I was about to give my boy everything he earned from that fight. Tomorrow, I was gonna go buy Simone ass something nice. Little did she know, her ass was about to be mine. No questions asked.
The knocking started at eight in the morning and didn’t stop. I was pissed off being woke up out my damn sleep.
I laid there for a full minute thinking whoever it was would get the hint and leave. They didn’t. The knocking just got louder and more frequent like the person on the other side of my door had nowhere else to be and all the time in the world to stand there and piss me off.
I already knew who it was before I even got up. Only one nigga was bold enough to stand there and do some bullshit like that. I pulled myself out of bed with every muscle in my body reminding me what Champ had put on me two nights ago.
My ribs were the worst of it — every time I moved wrong a sharp pain shot through my left side that made me catch my breath. My jaw was still swollen a little, the cut above my eye had scabbed over, and my knuckles were bruised from the work I’dput in on Champ’s body for five rounds. I felt every bit of twenty two years old and then some.
I unlocked the door and pulled it open and Gutta was standing there grinning like he’d won something.
“Why.” I said it flat.
“Good morning to you too my nigga.” He walked past me into the apartment without being invited like he had been doing his whole life and I pushed the door shut and stood there looking at him.
“It’s eight in the morning Gutta. And you bringing that shit to my door.”
“I know what time it is.”
“Then you know this is not a normal time to be at somebody crib dude!”
“I got something for you and I wasn’t gone wait all day to give it to you.” He held up the backpack and set it on my kitchen counter and unzipped it and he stepped back. “Open it.”
I looked at him and then looked at the bag and walked over, I looked inside.

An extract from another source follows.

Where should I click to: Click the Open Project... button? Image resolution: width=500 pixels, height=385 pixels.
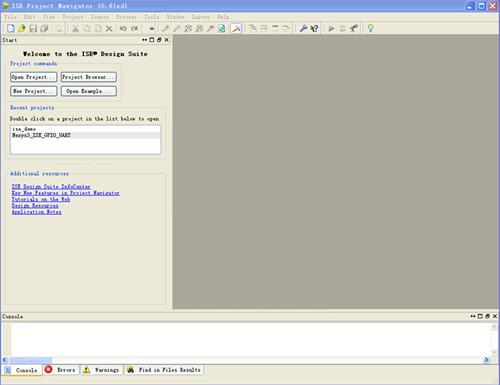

Stacks of money. Neat, rubber banded, organized the way Gutta organized everything he touched.
“That’s thirty thousand dollars,” he said. “That’s all yo money back.”
I stepped back from the bag. “Where did this come from?”
“Does it matter?”
“Gutta. Come on mane. Answer the question.”
“Street.” He matched my tone exactly. “You went into that cage two nights ago with thirty thousand dollars of debt over your head and you fought like your life depended on it because it did. You put Champ on his ass and you got your forty thousand. You stood on yo word and you paid Tavarus what you owed him. Now, you got nothing left to show for any of it.” He pointed at the bag. “That’s yours. You fought too hard not to be able to enjoy your own winnings. All you need to know is that is the money you earned.”
“I’m not taking money from you.”
“You not taking it from me. I’m giving it to you. Different thing.”
“That’s the same thing.”
“It really ain’t.” He zipped the bag back up and picked it up and held it out toward me. “Stop being lame nigga and take the bag.”
I looked at him standing there with his arm extended and that expression on his face that he got when he had already decided how something was going to go and was just waiting for everybody else to catch up. I had seen that expression my whole life. I knew what it meant. He wasn’t leaving without me taking this bag and arguing with Gutta was something that never ended the way I wanted it to.
I took the bag.
He smiled. Not the big overly dramatic smile he did when he was showing off. The real smile that said he really wanted me to have this shit. Small and genuine, the kind that showed only when something actually mattered to him.
I grabbed the back of his neck and pulled him in for a big ass hug and we held it for a second. This was my fuckin’ brother and this was the realest shit a nigga ever could have done. I had alreadycounted that money out and here he was, giving it all back to me. Me and Gutta didn’t need speeches. Never had.
When I stepped back he was already moving toward the door.
“Get dressed,” he said.
“For what?” I asked. This nigga never planned shit ahead of time, but always expected me to jump up.